> **Task requirements**: Please repeat, exactly as written, the line containing "Task: Click the" and every line after it through the end of the records below, leaving out any pictures.

Saved data entries:

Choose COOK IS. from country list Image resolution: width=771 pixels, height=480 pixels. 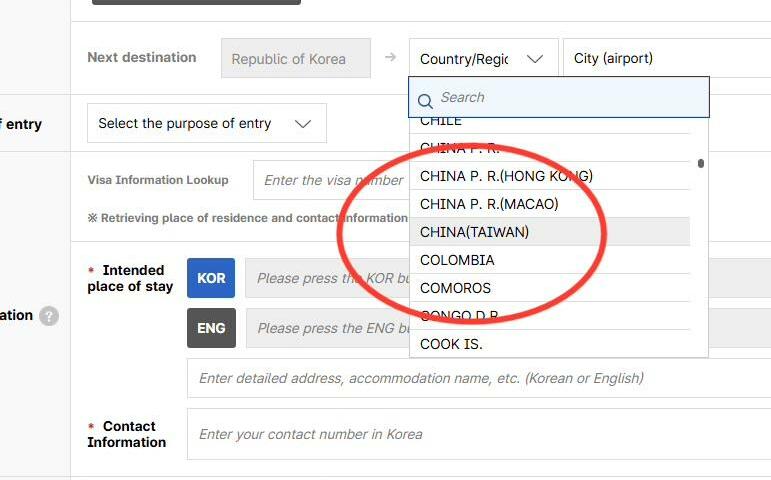[x=451, y=344]
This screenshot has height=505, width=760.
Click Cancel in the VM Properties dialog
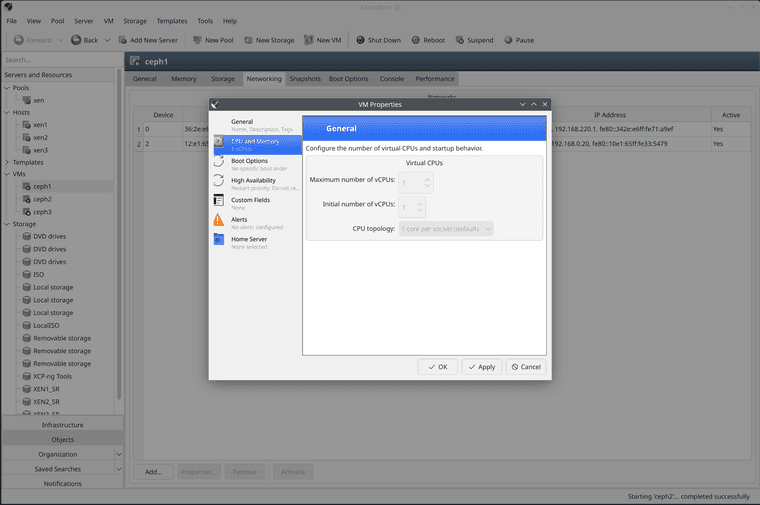(x=526, y=367)

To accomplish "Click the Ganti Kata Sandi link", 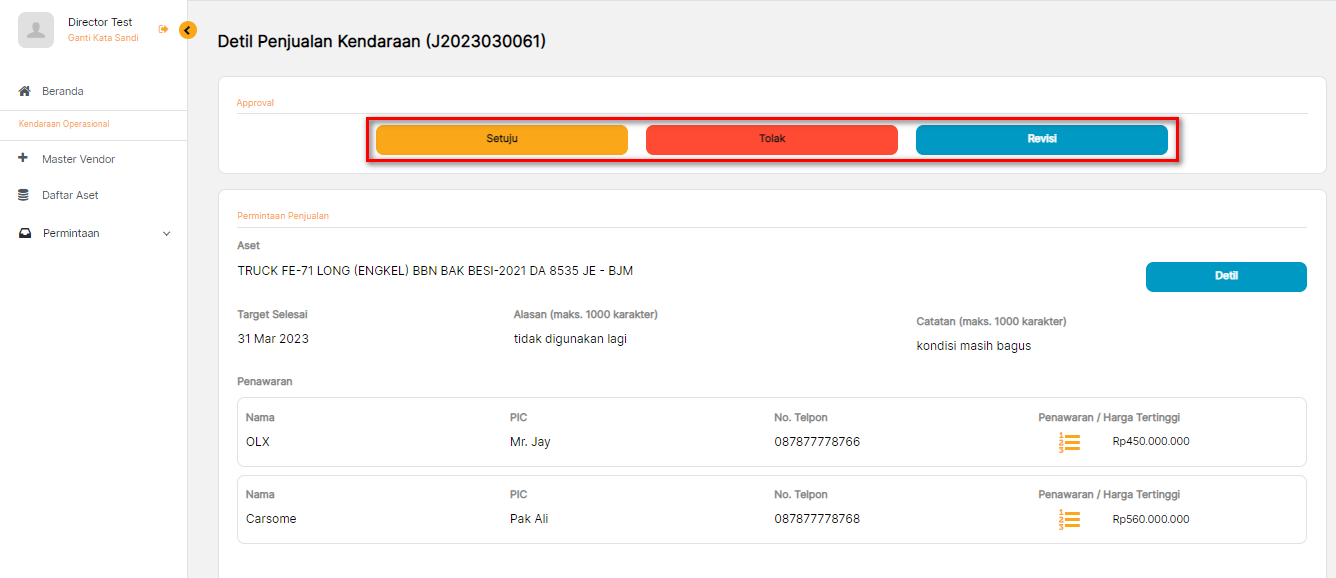I will click(x=103, y=38).
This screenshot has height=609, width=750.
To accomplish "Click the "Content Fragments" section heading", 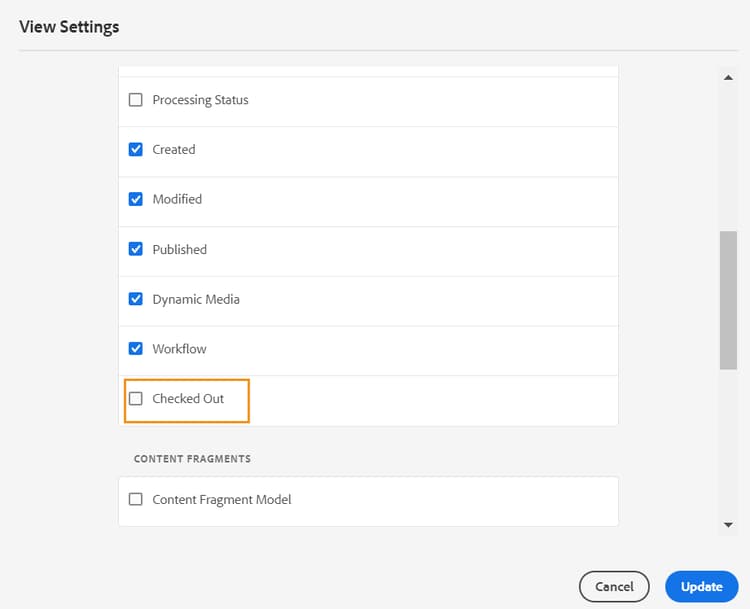I will [x=192, y=459].
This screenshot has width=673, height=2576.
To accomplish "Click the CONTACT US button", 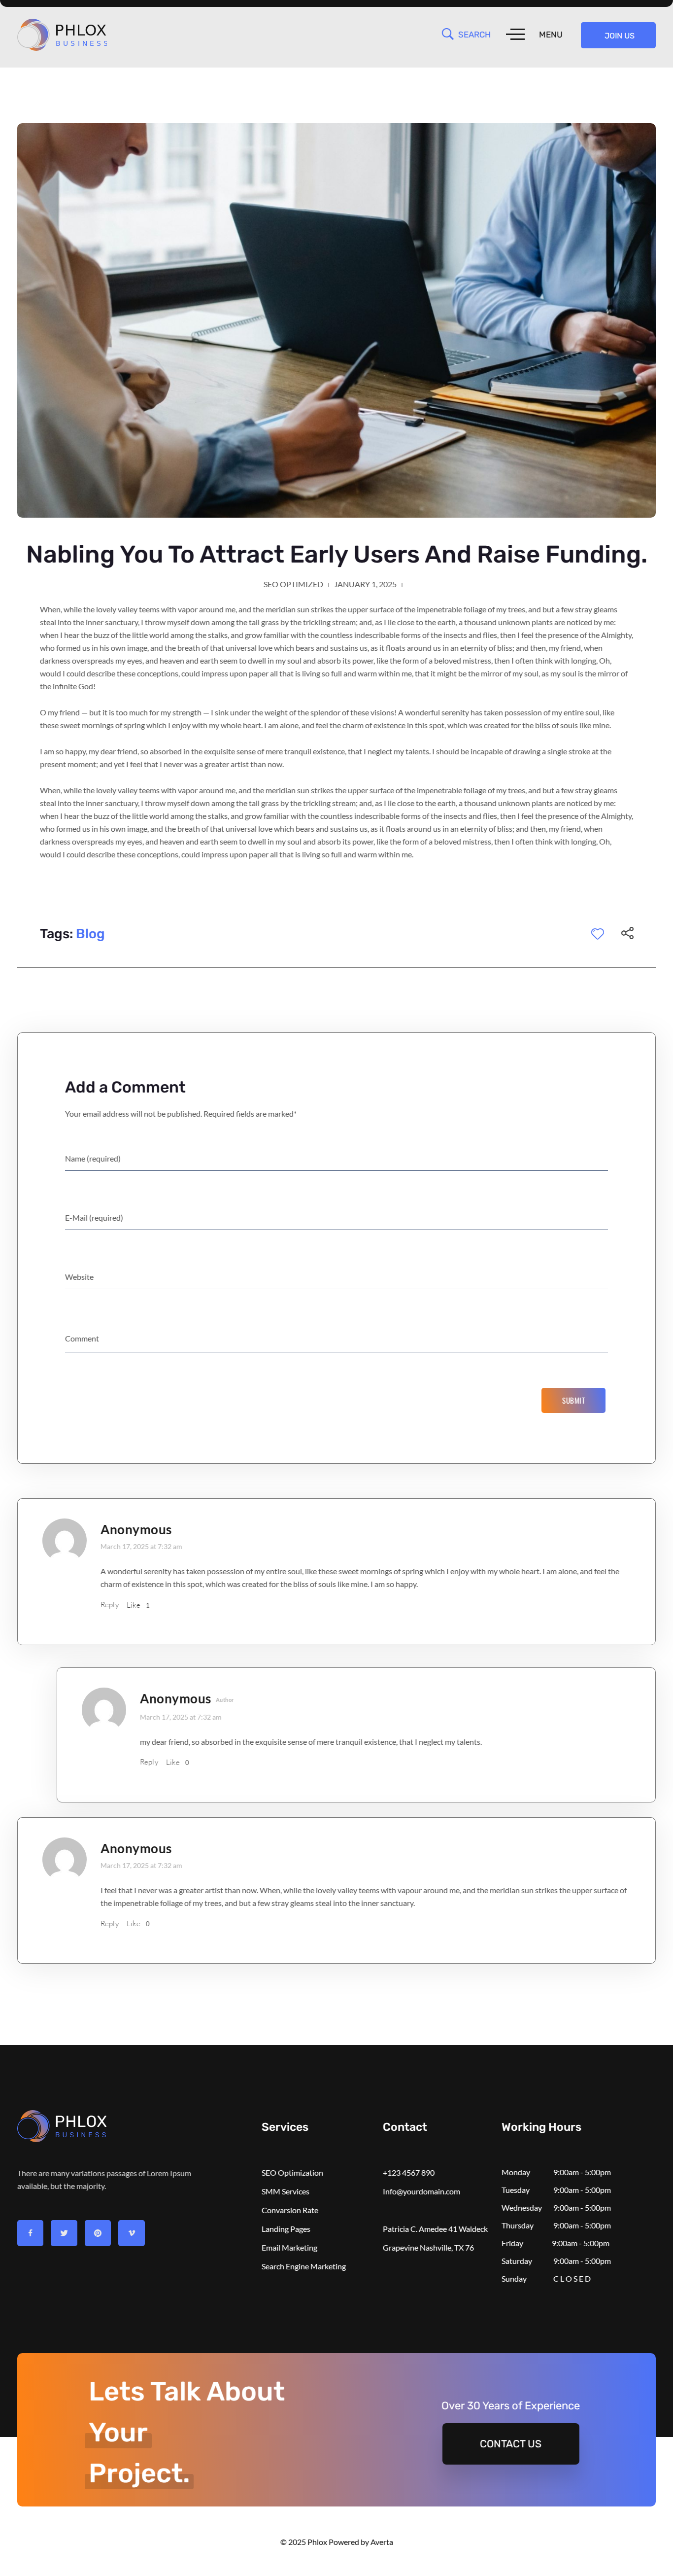I will (x=510, y=2443).
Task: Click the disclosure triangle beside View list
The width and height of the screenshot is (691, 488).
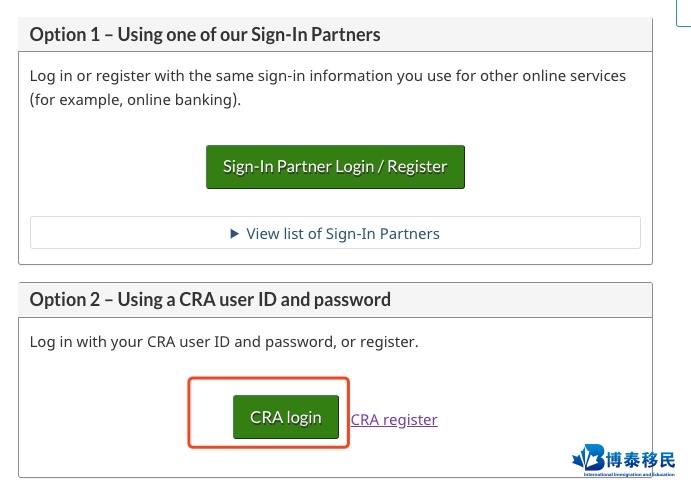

> **Solution to this task**:
Task: Click the disclosure triangle beside View list
The width and height of the screenshot is (691, 488).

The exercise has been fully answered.